Yup. Not really much more I need to say on that matter.

What does Spanish football mean to you? Probably high-pressing, voluminous passing and endless movement in the midfield. German football? Lots of possession again, lots of energy and great organisation. Italian? Defensive structure and pragmatic footy. There’s an English style of play as well, it’s called the long ball, but the English team haven’t played that way for years because of the old fashioned, boring stigma that it carries. Remember the backlash that Louis Van Gaal took for Long Ball United. Fair enough, it’s not easy to watch, but there are variations on that theme. Leicester City play long balls all the time, they lure opponents forward and hit them with Vardy’s pace against exposed defenders. I’m not saying that England has to play in a more direct way here, I’m saying that they need to be more open to playing in a way that suits the players that they have. Or in some distinctive way, at least, any distinctive way.

When Belgium got sick of how they were doing internationally – following a disastrous showing as co-hosts of Euro 2004 – they drastically reshaped their approach to youth football. They saw the future as being a more flexible attacking 4-3-3 formation and began developing their youngsters in academies and national youth teams to play within that system, while still emphasising individual flair. The result has been this current golden generation with guys like Eden Hazard, Romelu Lukaku, Kevin De Bruyne and all them. Believe me, there’s no shortage of teenagers coming through after them either.

English players are being brought up to play in a style that isn’t consistent with what they’re going to be playing when they reach the top. Coaches at kids’ levels aren’t encouraging that play or anything but that’s what they’ll revert to when they don’t have another approach to stick to. Hey, you can do that. You can implement a consistent approach to footy among the whole country – Germany did it and it a few years before Belgium and they ended up with a World Cup for that.

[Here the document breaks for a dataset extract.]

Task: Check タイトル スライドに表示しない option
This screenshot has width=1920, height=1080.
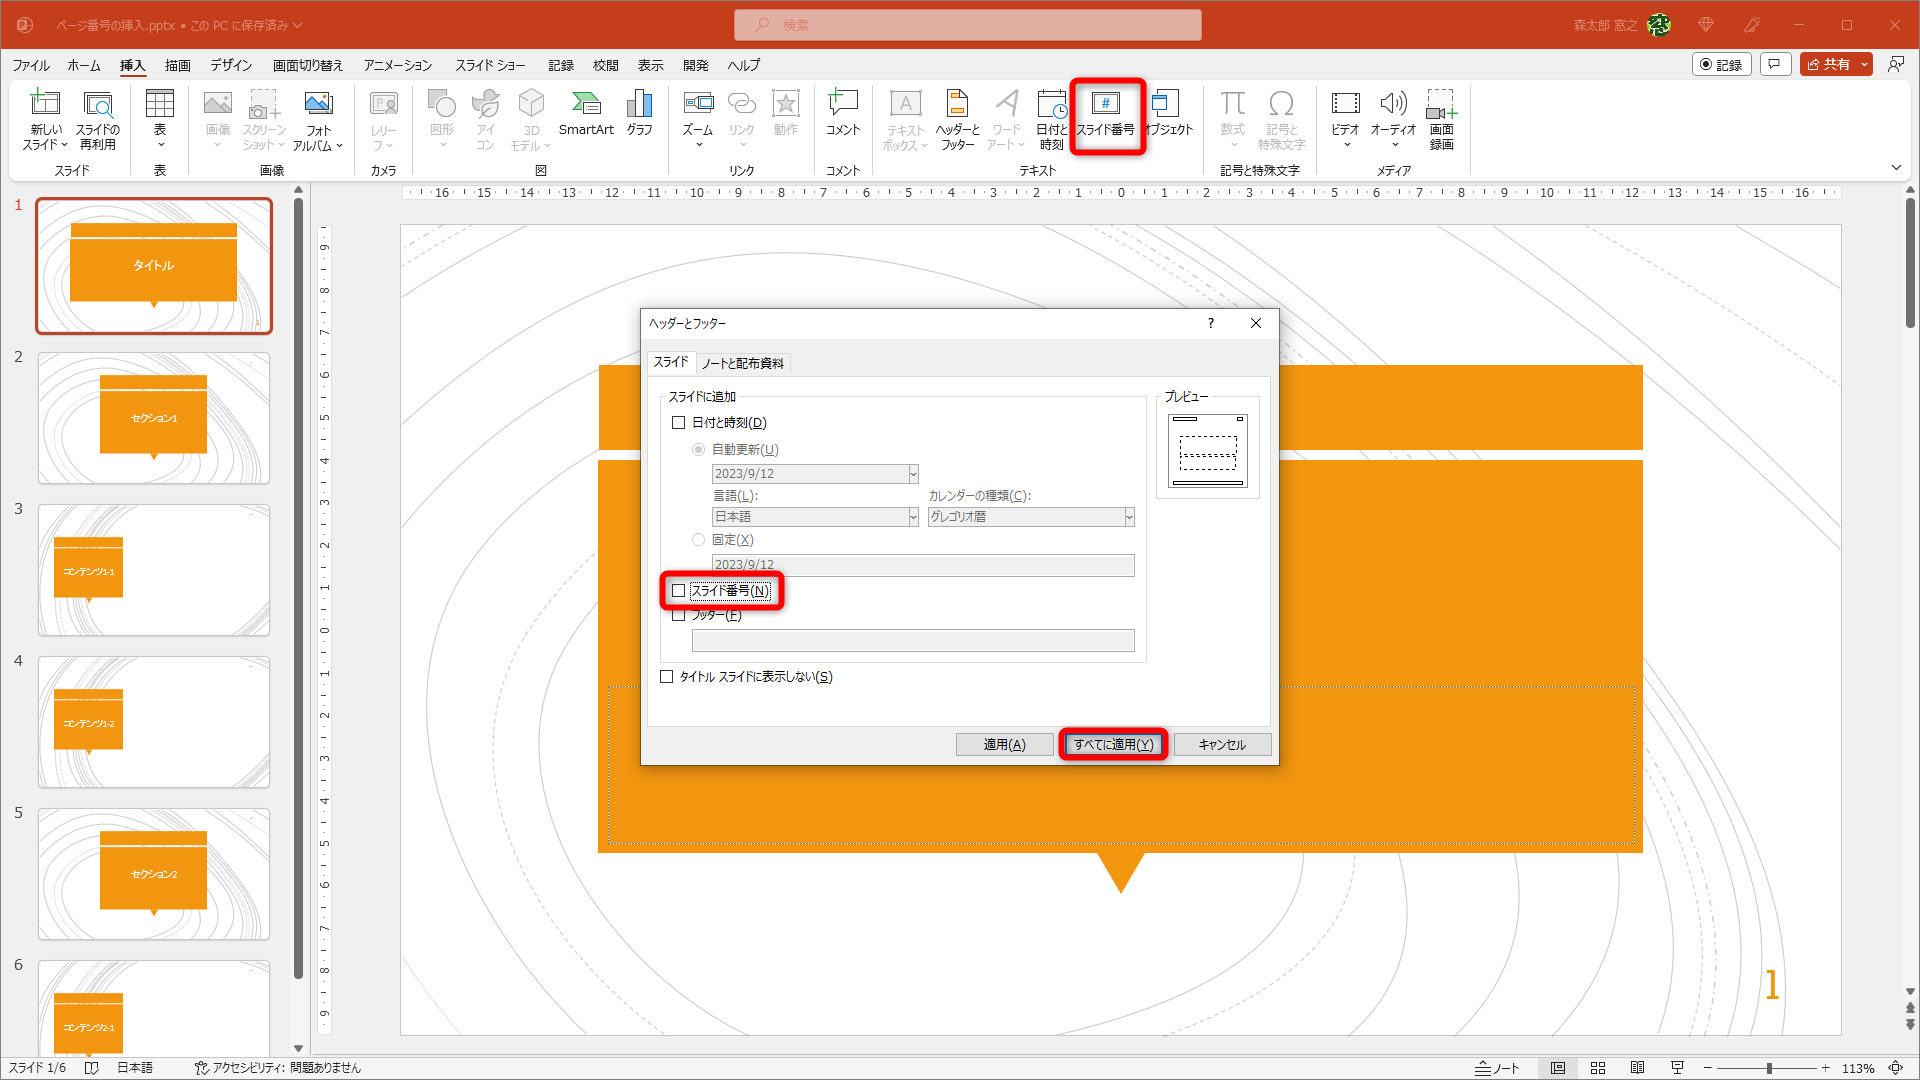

There is hope in other ways though. While the Germans focussed on developing players through schools, the English system is club-based. A team like either of the Manchester ones has ideas on how they want to play and will bring players up with that in mind. Liverpool and Everton have similar ideas, as do West Ham and Southampton. It’s not exactly unified but England did just win the Toulon Tournament in France (an annual youth invitational) for the first time since 1994. The likes of James Ward-Prowse, Ruben Loftus-Cheek, Lewis Baker, Ben Chilwell and Matt Targett are all well-rounded footy players that’ll play for their country someday.

Or the other option is to find an Antonio Conte somewhere and give him bundles of cash to mould the England team into something coherent. Although he did manage England to that Toulon win, Gareth Southgate would not appear to be the answer. As for Harry Redknapp, Alan Pardew, David Moyes or Alan Shearer, l mean come on. Eddie Howe and Brendan Rodgers have club jobs, so now does Jose Mourinho. Sam Allardyce would definitely leave Sunderland for the gig he still thinks should have been his a few years ago, he’d certainly get them playing a little more Iceland if that’s the idea.

Interestingly it sounds like the FA are considering Southgate as interim until Arsene Wenger’s contract with Arsenal runs out next year. Say what you will about Uncle Arsene but after initially being one of the first Premier League managers to embrace the foreign player influx (Gianni Vialli’s Chelsea in 1999-00 were the first to play a starting XI of entirely non players and Wenger’s Arsenal joined that group six years later), Arsene has spent the last half-decade or more doing his best to bring through local players and establish them within his own short-passing, creatively expressive approach.

They’d have to wait to get him but if Arsene Wenger were to be the new England manager they’d have themselves a boss who knows the English game and their players as well as anyone, a boss with an identified style of play that he rigidly implements and a big name manager at a time when big name managers aren’t exactly flocking to international teams. Yeah, sure, he doesn’t win that much these days, but his cup form has been better these last few years and I’m pretty sure England fans, unlike their Arsenal-loving compatriots, will settle for fourth place.